In all shapes and sizes, with a premium badge on the bonnet or not and whatever the tax regime, it seems that the popularity of the company car is set to continue for some time yet.

GREEN MACHINES – A LONG-TERM PROSPECT?

While there’s no question that interest in electric and plug-in hybrid cars has grown tremendously, there are still question marks over their longevity for fleets.

At present, their low emissions give them temptingly low levels of benefit-in-kind tax for drivers, as well as 100 per cent capital write-down allowance for fleet operators for the first year and reduced national insurance payments. However, if plug-in hybrids aren’t regularly recharged then they could actually be costing more to run than conventional cars.

Plus, the problem of refuelling has yet to be properly tackled by HMRC. If a company offers recharging posts, that’s akin to free fuel (which is usually taxed), but if a driver recharges at home, there’s no easy way for them to claim back that cost. Technically, drivers will have to complete the amount of benefit from that recharging on their annual tax returns, but the chancellor is only now catching up to the fact that this is an issue.

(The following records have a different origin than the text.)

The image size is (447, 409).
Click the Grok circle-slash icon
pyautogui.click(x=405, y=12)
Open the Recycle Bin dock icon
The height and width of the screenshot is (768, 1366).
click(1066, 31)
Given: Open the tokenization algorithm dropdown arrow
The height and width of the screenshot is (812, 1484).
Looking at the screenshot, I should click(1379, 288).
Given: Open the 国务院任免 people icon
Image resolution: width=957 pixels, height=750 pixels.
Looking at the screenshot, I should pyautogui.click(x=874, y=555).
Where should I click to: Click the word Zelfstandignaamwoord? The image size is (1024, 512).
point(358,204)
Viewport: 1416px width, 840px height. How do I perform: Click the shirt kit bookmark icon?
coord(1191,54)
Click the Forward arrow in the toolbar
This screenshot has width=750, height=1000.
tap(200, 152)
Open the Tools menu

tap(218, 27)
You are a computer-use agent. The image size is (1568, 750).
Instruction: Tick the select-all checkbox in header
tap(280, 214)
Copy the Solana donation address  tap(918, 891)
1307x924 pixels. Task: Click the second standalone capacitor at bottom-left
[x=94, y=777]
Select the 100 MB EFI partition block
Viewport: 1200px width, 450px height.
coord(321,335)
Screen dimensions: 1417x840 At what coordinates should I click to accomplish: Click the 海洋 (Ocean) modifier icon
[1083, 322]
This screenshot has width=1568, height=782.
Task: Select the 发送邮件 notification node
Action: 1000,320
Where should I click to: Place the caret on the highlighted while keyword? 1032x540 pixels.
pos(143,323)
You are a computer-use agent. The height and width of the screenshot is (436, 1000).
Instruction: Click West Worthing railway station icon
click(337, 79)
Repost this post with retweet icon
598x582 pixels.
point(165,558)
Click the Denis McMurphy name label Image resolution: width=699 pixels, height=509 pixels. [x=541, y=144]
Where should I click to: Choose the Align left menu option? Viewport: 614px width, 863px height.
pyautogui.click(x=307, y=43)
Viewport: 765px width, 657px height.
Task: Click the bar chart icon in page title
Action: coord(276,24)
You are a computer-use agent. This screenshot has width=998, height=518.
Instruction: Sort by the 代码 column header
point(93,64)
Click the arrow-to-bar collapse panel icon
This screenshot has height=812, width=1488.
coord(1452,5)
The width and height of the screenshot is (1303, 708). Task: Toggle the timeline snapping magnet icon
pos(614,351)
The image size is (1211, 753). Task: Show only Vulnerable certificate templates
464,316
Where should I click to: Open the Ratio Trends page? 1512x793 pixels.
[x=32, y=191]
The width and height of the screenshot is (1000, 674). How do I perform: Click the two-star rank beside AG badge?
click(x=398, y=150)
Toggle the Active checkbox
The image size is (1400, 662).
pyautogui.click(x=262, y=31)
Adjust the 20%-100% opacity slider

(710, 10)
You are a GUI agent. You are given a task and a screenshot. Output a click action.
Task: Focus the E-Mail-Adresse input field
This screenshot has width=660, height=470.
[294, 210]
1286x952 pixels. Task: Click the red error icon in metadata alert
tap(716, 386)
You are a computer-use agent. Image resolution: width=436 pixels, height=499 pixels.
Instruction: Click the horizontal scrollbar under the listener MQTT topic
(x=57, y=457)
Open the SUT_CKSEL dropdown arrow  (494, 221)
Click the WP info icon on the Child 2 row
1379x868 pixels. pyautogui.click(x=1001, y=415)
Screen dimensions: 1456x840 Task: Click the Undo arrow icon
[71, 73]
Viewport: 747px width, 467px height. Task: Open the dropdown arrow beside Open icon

FIVE SMART FLEET CAR CHOICES

Ford Mondeo

  • From £20,895

Despite the rise of premium badges in the company car sector, Tony Blair’s core voter, Mondeo man, is still alive and well. The car itself is better than ever with petrol-electric hybrid and upmarket Vignale versions now on offer too.

BMW 740e

  • From £68,330

Plug-in hybrid battery technology and four-wheel drive come to BMW’s luxury 7-Series flagship range with the 740e and 740Le. With a 0-60mph time of 5.3 seconds, an all-electric range of 29 miles and 49g/km emissions, it’s a tempting proposition.

Vauxhall Astra

  • From £15,445

Like the Mondeo, the Vauxhall Astra is another traditional fleet stalwart. With the Focus now starting to show its age, the excellent new Astra was declared the 2016 European Car of the Year. It also features Vauxhall’s brilliant Onstar connectivity system for remote onboard assistance such as satnav programming or vehicle diagnostics.

Renault Kangoo ZE

  • From £17,298

While hybrid and electric power is growing in popularity for cars, sales are still relatively rare in the van world. Along with the Nissan e-NV200, this Kangoo ZE is the perfect way for your company to make green deliveries.

Audi A4

  • From £26,350

Along with the BMW 3-Series, the Audi A4 has become the go-to premium saloon for junior execs. A good range of engines and exceptional build quality make it a great choice.